Grifman,
I can't justify public sewers and aqueducts as leading to squalor, it just doesn't fit. They allow for greater population by reducing squalor (ability to provide potable water and remove waste.) Having to pay to enlarge them as the city grows would be quite reasonable, but it is not an option. Filth is in the definition of squalor. Taken to the extreme, the given interpretation suggests large cities of today should be mostly squalor since they have public sewers, water, and massive populations.
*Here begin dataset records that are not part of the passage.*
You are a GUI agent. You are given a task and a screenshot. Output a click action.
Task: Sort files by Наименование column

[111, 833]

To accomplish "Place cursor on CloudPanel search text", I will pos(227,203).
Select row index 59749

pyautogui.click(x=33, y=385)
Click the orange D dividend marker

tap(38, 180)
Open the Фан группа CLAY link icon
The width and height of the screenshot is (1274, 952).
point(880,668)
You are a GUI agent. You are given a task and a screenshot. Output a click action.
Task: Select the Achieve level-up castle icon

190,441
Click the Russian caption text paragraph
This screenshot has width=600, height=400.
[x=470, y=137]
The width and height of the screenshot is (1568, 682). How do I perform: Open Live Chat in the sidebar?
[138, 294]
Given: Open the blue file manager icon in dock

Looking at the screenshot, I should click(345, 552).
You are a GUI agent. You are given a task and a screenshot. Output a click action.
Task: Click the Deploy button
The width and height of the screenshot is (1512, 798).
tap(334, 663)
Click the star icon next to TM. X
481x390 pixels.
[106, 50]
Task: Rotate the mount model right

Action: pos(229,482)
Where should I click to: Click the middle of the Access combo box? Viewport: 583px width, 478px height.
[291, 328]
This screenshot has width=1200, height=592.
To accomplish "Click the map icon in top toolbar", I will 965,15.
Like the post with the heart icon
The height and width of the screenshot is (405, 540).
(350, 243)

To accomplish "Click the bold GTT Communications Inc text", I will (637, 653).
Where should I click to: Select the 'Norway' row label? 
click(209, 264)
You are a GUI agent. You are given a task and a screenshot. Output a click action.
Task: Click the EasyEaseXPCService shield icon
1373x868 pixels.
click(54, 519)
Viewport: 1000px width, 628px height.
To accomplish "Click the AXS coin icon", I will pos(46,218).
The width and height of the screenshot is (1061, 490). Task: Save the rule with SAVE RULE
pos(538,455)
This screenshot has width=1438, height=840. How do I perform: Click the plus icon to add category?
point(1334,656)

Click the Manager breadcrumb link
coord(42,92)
While I see your point and others I don't agree with the farm efficiency argument because I reject some of the current notions of increased efficiency. (There was a good article I read recently illustrating that much of the recent "boom" in efficiency is actually the shift to off the books/contract labor. They had revised figures that paint a much more normal picture of productivity growth.) Productive farms don't cause squalor, but non-productive ones do. Famines and food shortages produce squalor. Strong farming just adds another industry and uses more of your available resources. Good harvests require labor, storage, transport and trade (more employment throughout the chain.) Bad harvests do not need any of it. Smaller farms of the period on average would have higher squalor. Quite a number of the freemen on small farms would not be better off from a *squalor* standpoint than the slaves of a successful big farm. (Note, I'm not talking at all about non-squalor horrors of being a slave.) Remember, at this time good farming meant producing more not just from a given plot of land, but also making more land arable.
Anyway, it is an interesting topic to think about. A lot of it is "chicken-or-the-egg?" Is the improved farm and farm efficiency producing squalor or reducing it? We can make valid arguments both ways. Perhaps CA will tell us the philosophy.